— Your instructions —
Answer these about the passage on museums and decolonization that follows:
(a) In which National Museum of Australia exhibition does Mathew Trinca quote Don Christophersen?
(b) What materials make up the 2014 replica of the Two-Row Wampum Belt?
(c) According to the wall text, what does the row that is not the Indian canoe symbolize?

=== Reading passage ===

Hunt is keen on context because, for institutions like the V&A (and the BM) “the history of empire is embedded in its meaning and collections.” There is no sign that the Gweagal shield is in danger of being disembedded from the history of empire—quite the contrary.

Looking beyond documentation, there are museums which have started to focus on aspects of decolonisation. In Melbourne, Museums Victoria’s First Peoples exhibit provides many voices and stories, while strategically the institution now seeks “to place First People’s living cultures and histories at the core of our practice.” Sydney’s Australian Museum too has made substantial progress in recent years developing and supporting Indigenous-led exhibitions and events.

In the National Museum of Australia’s Encounters exhibition, Mathew Trinca quotes Muran man Don Christophersen, from Coburg Peninsula, northern Australia.

I think with any story about anything you need all the angles, and for so long it’s always been the person who collected, the person who could write, the person who could construct all that information, they were the ones who told stories, and kept the information, kept the materials … You have to listen to both versions, the Indigenous version of our history and the non-Indigenous version of our history, because they’re both telling the truth, but they’re both not the same story.

don christophersen

At the Smithsonian’s National Museum of the American Indian, this idea is embodied by the replica of a Two-Row Wampum Belt which features at the entrance to the Nation to Nation exhibition space.

Photograph of beaded belt with two dark parallel lines on a lighter background
Guswenta Two-Row Wampum Belt (replica), 2014. Anthony Gonyea (Onondaga, b. 1961). Ceramic beads, leather, sinew.

The Two-Row Wampum Belt embodies an insight of the Haudenosaunee (also called the Iroquois or Six Nations) about how neighbouring nations can coexist.

One row symbolizes an Indian canoe carrying everything Indians believe to be true. The other row is the Europeans’ ship, carrying everything they believe to be true.

wall text, national museum of the american indian, Washington, D.C.

Throughout the exhibition which follows, there is wall text which explicitly acknowledges the different perspectives of Native Nations and European Nations without attempting to reconcile or amalgamate these worldviews.

=== Listing ===

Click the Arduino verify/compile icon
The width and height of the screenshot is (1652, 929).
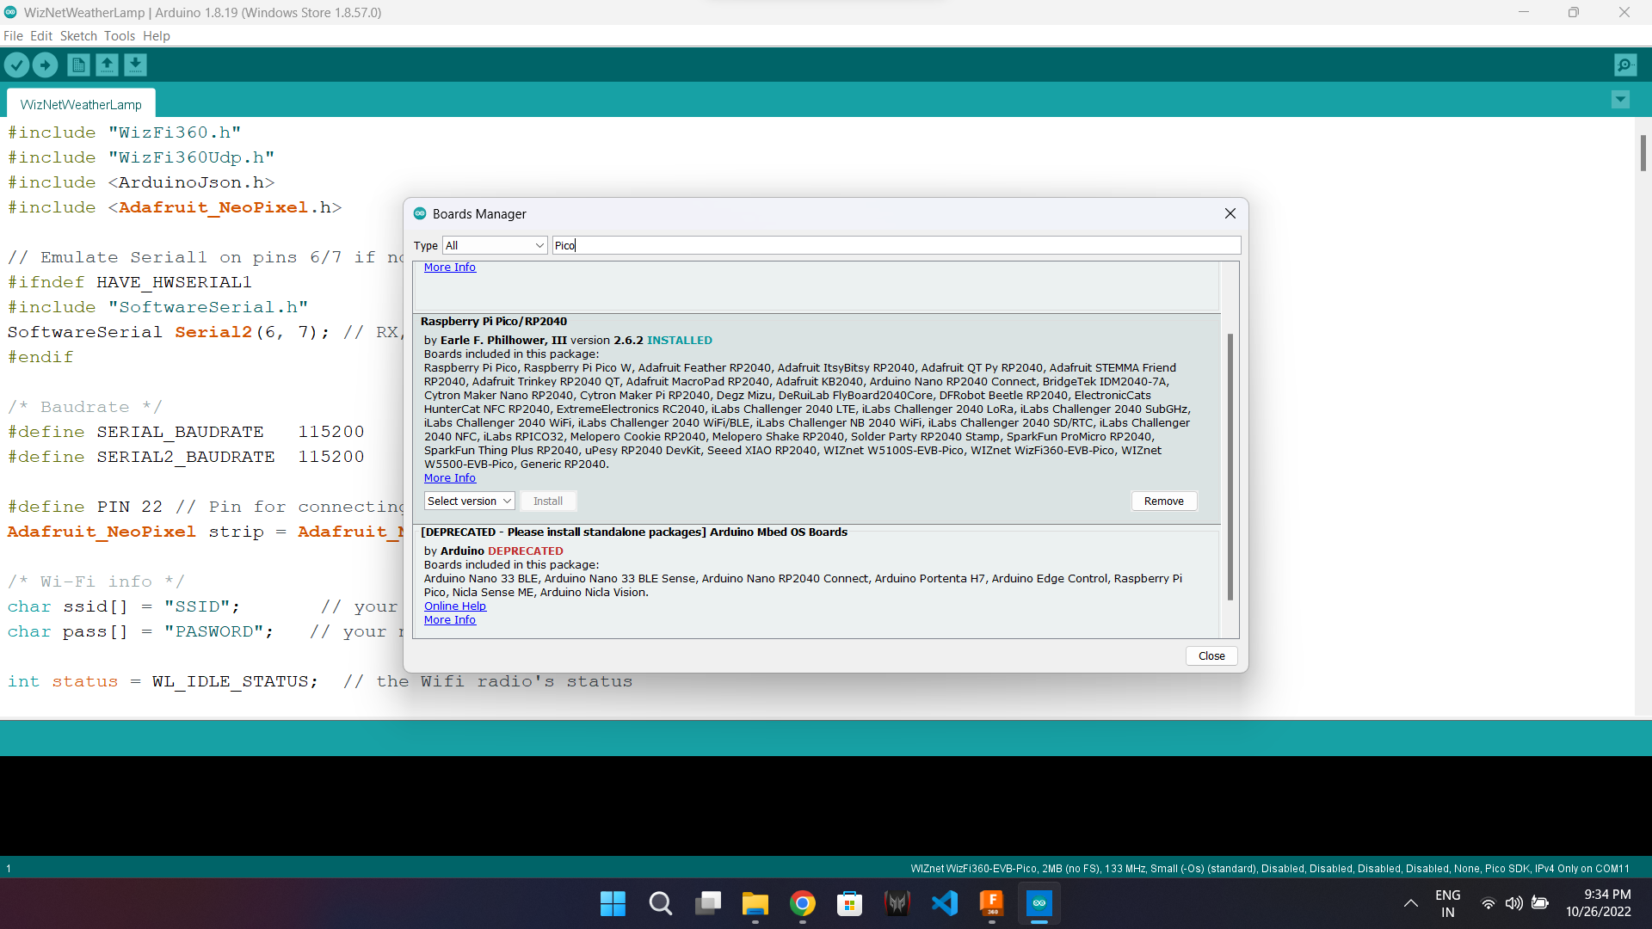click(x=15, y=65)
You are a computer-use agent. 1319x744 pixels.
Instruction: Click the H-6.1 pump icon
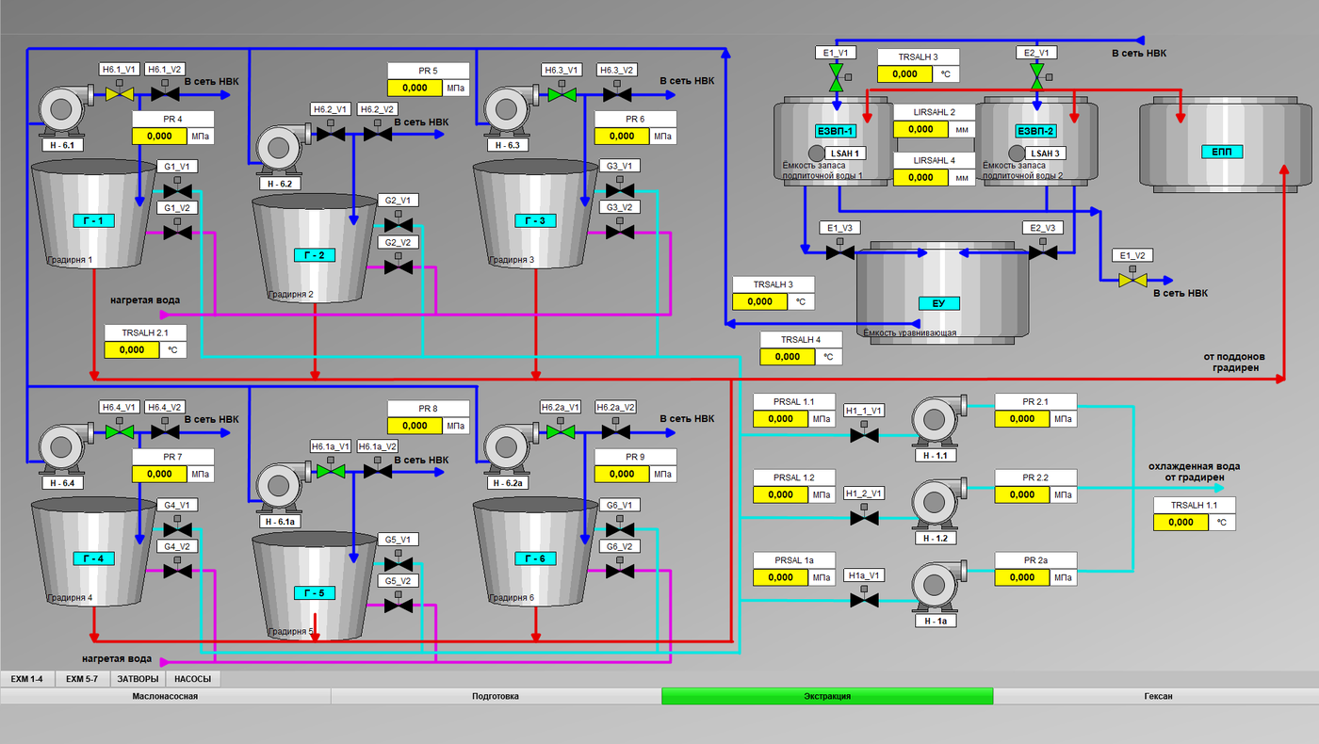pos(61,112)
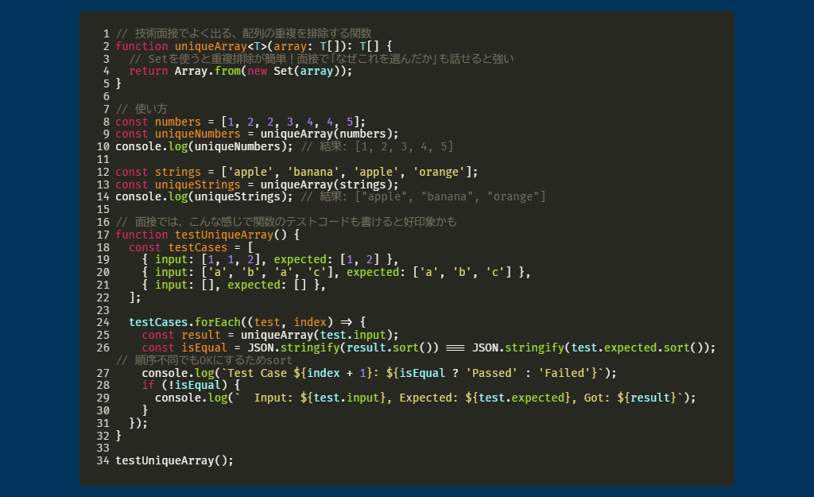This screenshot has height=497, width=814.
Task: Click the arrow operator on line 24
Action: (345, 322)
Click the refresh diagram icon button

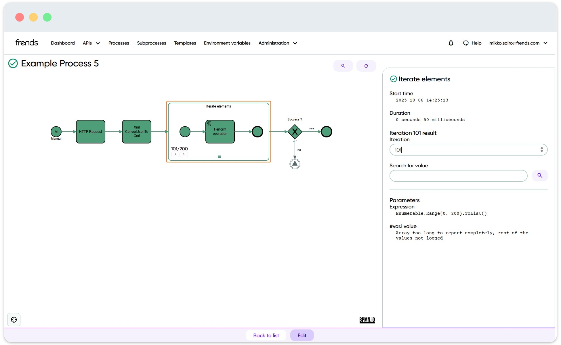point(366,66)
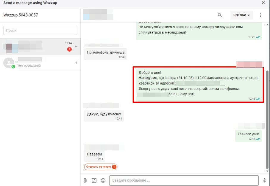Attach a file using the paperclip icon
This screenshot has height=186, width=270.
(85, 180)
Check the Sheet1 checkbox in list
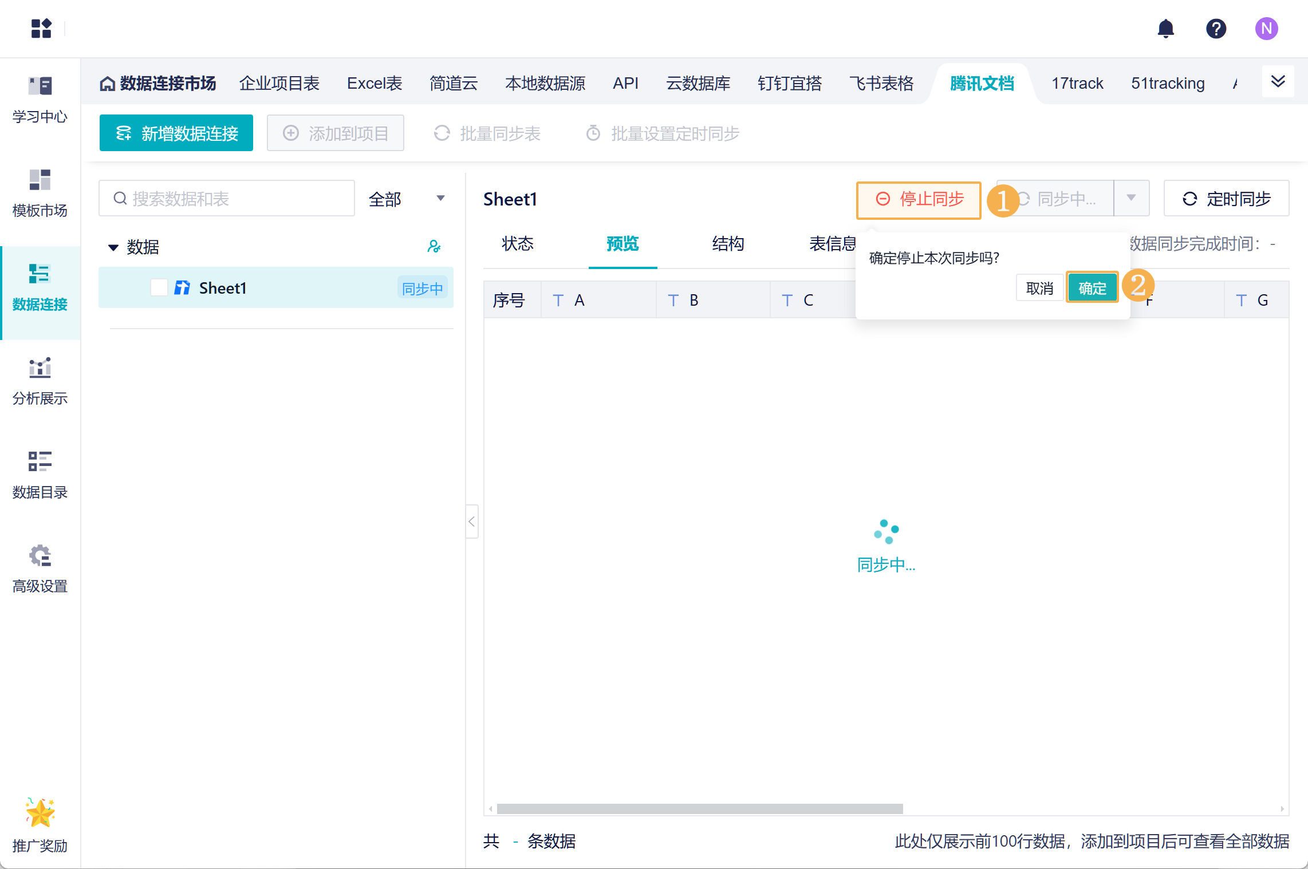The height and width of the screenshot is (869, 1308). pyautogui.click(x=159, y=288)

===

— The output —
(a) Encounters
(b) Ceramic beads, leather, and sinew
(c) The Europeans' ship, carrying everything they believe to be true